What the exercise asks: Your answer must be the exact lines from the one holding "Image resolution: width=1568 pixels, height=783" through the final line of the records below, both included, and nothing more.

====== Recorded data ======

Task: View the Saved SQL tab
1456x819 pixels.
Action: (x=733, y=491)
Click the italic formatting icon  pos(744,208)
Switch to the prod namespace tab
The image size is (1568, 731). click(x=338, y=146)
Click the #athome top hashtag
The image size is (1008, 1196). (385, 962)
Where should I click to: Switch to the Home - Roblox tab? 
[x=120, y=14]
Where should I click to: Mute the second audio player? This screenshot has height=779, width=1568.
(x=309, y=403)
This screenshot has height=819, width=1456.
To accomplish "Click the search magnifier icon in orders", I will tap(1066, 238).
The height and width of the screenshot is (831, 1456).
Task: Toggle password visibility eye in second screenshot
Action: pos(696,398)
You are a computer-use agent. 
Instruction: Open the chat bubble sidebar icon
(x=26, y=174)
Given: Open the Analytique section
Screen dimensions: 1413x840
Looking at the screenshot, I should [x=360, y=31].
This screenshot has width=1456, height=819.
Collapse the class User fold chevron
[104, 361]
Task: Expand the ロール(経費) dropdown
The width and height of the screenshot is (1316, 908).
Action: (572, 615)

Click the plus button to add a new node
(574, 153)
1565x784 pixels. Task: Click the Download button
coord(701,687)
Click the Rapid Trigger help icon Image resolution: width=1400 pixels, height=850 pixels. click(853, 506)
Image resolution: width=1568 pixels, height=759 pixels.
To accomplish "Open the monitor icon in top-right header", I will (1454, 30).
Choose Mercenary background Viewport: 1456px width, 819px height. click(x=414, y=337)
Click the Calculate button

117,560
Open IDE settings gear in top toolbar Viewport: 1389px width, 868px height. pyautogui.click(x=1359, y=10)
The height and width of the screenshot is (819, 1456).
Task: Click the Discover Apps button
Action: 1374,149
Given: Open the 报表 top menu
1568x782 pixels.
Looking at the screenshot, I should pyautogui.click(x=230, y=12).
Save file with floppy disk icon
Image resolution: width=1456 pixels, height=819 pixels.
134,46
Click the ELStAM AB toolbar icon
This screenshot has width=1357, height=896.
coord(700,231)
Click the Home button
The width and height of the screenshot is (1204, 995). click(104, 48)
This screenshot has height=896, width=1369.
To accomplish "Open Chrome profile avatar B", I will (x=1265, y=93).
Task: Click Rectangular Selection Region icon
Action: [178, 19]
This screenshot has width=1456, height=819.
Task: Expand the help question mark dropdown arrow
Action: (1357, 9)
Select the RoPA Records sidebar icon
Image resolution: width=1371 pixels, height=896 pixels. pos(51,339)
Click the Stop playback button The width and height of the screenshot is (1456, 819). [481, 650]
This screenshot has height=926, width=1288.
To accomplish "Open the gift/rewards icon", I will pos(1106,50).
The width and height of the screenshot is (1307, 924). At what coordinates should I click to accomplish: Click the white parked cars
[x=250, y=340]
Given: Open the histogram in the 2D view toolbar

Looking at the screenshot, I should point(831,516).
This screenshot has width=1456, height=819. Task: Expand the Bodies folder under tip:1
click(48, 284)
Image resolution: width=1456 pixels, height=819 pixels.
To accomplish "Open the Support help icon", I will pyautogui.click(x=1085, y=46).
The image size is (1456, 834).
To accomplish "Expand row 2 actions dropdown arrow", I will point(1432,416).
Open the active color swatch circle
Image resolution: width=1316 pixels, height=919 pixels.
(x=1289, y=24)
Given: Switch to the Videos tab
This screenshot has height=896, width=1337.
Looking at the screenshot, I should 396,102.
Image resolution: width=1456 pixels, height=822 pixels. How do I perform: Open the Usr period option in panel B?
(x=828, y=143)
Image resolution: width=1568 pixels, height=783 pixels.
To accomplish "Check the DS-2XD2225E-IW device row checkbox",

======

Result:
Image resolution: width=1568 pixels, height=783 pixels.
To accomplish "Check the DS-2XD2225E-IW device row checkbox",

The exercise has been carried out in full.